DOCUMENT SEGMENT:

---*---

In a business setting, this distinction is crucial. When you’re running your A/B test, you’re really deciding whether to switch from variation A to variation B, not whether you choose A or B from a blank slate. You therefore need to consider:

  • The implementation cost of switching to variation B (time, resources, budget)
  • Additional associated costs of variation B (vendor costs, licenses…)

As an example, let’s say you’re a B2B software vendor, and you ran an A/B test on your pricing page. Variation B included a chatbot, whereas version A didn’t. Variation B outperformed variation A, but to implement variation B, you’ll need 2 weeks of developer time to integrate your chatbot into your lead workflow, plus allocate X dollars of marketing budget to pay for the monthly chatbot license.

via GIPHY

You need to be sure the math adds up, and that it’s more cost-effective to switch to version B when these costs are weighed against the size of the test gain. A Bayesian A/B testing approach will let you do that.

Let’s take a look at an example from the AB Tasty reporting dashboard.

In this fictional test, we’re measuring three variations against an original, with ‘CTA clicks’ as our KPI.

AB Tasty reporting

We can see that variation 2 looks like the clear winner, with a conversion rate of 34.5%, compared to the original of 25%. But by looking to the right, we also get the confidence interval of this gain. In other words, a best and worst-case scenario.

The median gain for version 2 is 36.4%, with the lowest possible gain being +2.25% and the highest being 48.40%

These are the lowest and the highest gain markers you can achieve in 95% of cases.

If we break it down even further:

  • There’s a 50% chance of the gain percentage lying above 36.4% (the median)
  • There’s a 50% chance of it lying below 36.4%.
  • In 95% of cases, the gain will lie between +2.25% and +48.40%.
  • There remains a 2.5% chance of the gain lying below 2.25% (our famous false positive) and a 2.5% chance of it lying above 48.40%.

This level of granularity can help you decide whether to roll out a winning test variation across your site.

Are both the lowest and highest ends of your gain markers positive? Great!

Is the interval small, i.e. you’re quite sure of this high positive gain? It’s probably the right decision to implement the winning version.

Is your interval wide but implementation costs are low? No harm in going ahead there, too.

However, if your interval is large and the cost of implementation is significant, it’s probably best to wait until you have more data to shrink that interval. At AB Tasty we generally recommend that you:

  • Wait until you have recorded at least 5,000 unique visitors per variation
  • Let the test run for at least 14 days (two business cycles)
  • Wait until you have reached 300 conversions on the main goal.

Data peeking

Another advantage of Bayesian statistics is that it’s ok for you to ‘peek’ at your data’s results during a test (but be sure not to overdo it…).

Let’s say you’re working for a giant e-commerce platform and you’re running an A/B test involving a new promotional offer. If you notice that version B is performing abysmally – losing you big money – you can stop it immediately!

---*---

Reproduce the A/B testing passage between "The median gain" and "between +2.25% and +48.40%.", inclusive, swapping in "midpoint" wherever "median" appears.

Stored data entries:

---*---

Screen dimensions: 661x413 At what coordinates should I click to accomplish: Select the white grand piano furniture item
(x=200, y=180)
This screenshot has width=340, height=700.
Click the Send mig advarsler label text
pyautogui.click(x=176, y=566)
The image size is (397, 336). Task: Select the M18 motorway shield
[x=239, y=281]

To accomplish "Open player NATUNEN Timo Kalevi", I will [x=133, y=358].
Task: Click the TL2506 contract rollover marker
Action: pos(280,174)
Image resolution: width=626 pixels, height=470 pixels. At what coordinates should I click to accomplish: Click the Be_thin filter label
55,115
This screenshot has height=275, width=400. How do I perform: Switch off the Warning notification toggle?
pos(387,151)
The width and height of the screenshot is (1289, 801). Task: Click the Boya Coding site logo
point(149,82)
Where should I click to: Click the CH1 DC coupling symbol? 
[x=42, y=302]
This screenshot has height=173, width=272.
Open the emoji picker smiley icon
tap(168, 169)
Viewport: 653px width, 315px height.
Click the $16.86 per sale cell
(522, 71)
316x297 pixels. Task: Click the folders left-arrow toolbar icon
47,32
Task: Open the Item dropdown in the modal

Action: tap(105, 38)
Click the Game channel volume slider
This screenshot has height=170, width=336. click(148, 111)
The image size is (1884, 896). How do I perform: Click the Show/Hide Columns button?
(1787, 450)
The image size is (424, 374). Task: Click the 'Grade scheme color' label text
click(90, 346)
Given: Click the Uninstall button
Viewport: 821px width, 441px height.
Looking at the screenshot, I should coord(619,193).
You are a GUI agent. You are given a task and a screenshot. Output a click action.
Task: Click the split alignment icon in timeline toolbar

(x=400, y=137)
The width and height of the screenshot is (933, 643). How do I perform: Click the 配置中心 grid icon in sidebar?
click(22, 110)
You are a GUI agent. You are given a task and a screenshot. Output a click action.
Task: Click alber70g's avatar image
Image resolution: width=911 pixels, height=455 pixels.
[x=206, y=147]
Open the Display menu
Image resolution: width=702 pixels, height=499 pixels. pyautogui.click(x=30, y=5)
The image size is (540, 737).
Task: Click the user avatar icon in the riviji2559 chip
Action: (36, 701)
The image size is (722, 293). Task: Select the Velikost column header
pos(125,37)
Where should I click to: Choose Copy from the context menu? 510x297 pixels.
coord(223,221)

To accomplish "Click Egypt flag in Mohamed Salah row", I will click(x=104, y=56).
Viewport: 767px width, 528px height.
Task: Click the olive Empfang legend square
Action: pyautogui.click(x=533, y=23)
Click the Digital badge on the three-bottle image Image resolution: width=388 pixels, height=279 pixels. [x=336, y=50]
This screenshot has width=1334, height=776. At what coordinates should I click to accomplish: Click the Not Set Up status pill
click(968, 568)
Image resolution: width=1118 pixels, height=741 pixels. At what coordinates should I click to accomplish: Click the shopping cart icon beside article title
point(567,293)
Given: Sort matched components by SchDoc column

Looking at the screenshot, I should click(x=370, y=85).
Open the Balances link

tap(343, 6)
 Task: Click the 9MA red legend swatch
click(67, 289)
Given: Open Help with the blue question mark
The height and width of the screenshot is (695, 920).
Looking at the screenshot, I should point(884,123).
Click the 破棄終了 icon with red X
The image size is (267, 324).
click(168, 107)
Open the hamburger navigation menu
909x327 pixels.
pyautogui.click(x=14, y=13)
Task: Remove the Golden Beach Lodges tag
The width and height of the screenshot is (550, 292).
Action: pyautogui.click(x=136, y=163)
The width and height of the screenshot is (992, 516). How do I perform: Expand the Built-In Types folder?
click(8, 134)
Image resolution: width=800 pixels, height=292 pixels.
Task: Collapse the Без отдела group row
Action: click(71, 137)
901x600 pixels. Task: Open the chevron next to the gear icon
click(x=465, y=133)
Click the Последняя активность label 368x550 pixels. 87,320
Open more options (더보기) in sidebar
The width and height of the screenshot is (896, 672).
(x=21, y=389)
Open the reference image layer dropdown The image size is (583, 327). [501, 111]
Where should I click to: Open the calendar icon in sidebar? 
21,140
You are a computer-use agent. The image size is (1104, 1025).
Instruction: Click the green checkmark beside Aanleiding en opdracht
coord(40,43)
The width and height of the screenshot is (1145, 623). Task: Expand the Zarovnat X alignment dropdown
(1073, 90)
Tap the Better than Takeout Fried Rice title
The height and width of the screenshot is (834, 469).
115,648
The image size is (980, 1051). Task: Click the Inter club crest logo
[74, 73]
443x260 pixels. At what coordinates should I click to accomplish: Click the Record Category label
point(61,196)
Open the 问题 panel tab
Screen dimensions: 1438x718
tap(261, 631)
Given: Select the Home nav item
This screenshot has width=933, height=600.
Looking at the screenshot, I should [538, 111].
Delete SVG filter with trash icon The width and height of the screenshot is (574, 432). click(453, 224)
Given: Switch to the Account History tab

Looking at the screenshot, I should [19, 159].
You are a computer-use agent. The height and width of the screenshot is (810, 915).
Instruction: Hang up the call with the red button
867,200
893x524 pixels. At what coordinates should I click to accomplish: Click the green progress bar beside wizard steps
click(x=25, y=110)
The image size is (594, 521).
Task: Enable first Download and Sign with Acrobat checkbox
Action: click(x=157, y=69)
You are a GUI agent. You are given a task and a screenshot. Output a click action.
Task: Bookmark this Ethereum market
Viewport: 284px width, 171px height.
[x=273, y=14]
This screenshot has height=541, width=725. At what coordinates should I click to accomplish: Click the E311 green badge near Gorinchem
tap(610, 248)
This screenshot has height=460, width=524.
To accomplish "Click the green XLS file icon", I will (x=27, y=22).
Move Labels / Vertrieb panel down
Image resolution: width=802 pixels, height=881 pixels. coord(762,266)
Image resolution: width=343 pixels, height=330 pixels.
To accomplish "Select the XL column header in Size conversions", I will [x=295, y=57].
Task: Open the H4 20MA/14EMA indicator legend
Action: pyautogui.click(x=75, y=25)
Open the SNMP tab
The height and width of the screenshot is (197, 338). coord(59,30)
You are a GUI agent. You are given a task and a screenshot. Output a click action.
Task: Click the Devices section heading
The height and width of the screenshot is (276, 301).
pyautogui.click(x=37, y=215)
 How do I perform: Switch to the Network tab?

---*---

WRITTEN SOLUTION:
The midpoint gain for version 2 is 36.4%, with the lowest possible gain being +2.25% and the highest being 48.40%

These are the lowest and the highest gain markers you can achieve in 95% of cases.

If we break it down even further:

  • There’s a 50% chance of the gain percentage lying above 36.4% (the midpoint)
  • There’s a 50% chance of it lying below 36.4%.
  • In 95% of cases, the gain will lie between +2.25% and +48.40%.